-- Records on locating elements on screens --
* begin *
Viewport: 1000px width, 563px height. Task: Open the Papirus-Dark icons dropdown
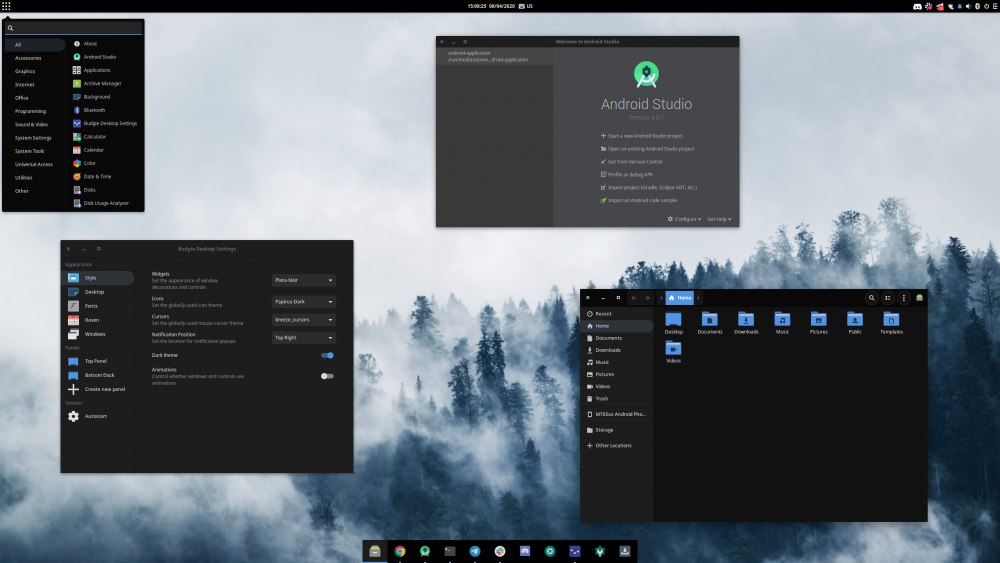[x=304, y=301]
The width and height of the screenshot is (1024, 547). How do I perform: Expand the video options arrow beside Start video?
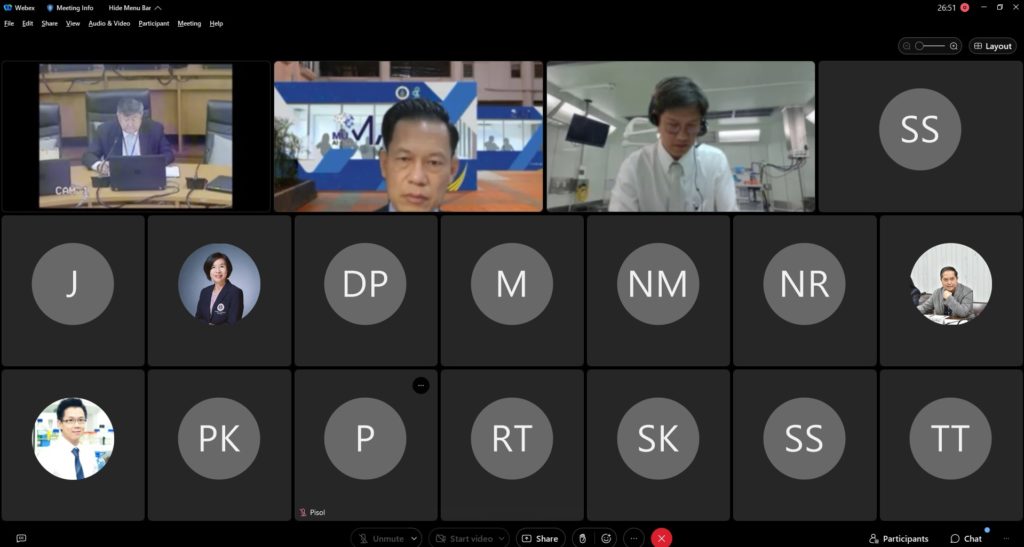coord(501,538)
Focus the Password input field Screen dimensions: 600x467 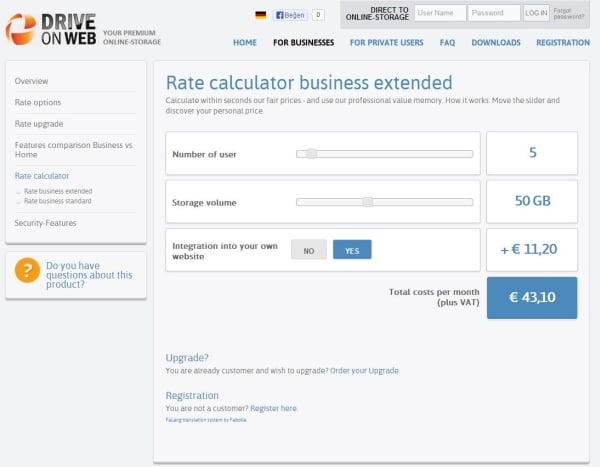click(494, 14)
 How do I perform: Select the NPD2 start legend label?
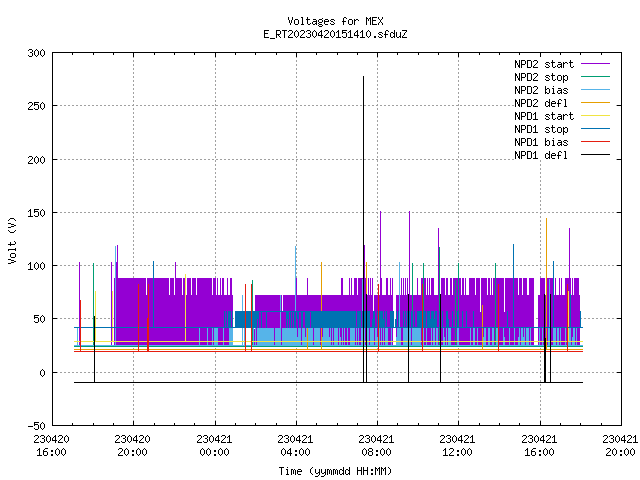(x=544, y=64)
* end *
-- PROBLEM STATEMENT --
Pull out every line of the listing above that contains the word "height".

-- OUTPUT BELOW --
Viewport: 1000px width, 563px height. Task: Open the Papirus-Dark icons dropdown
The width and height of the screenshot is (1024, 547). How do I perform: Expand the video options arrow beside Start video?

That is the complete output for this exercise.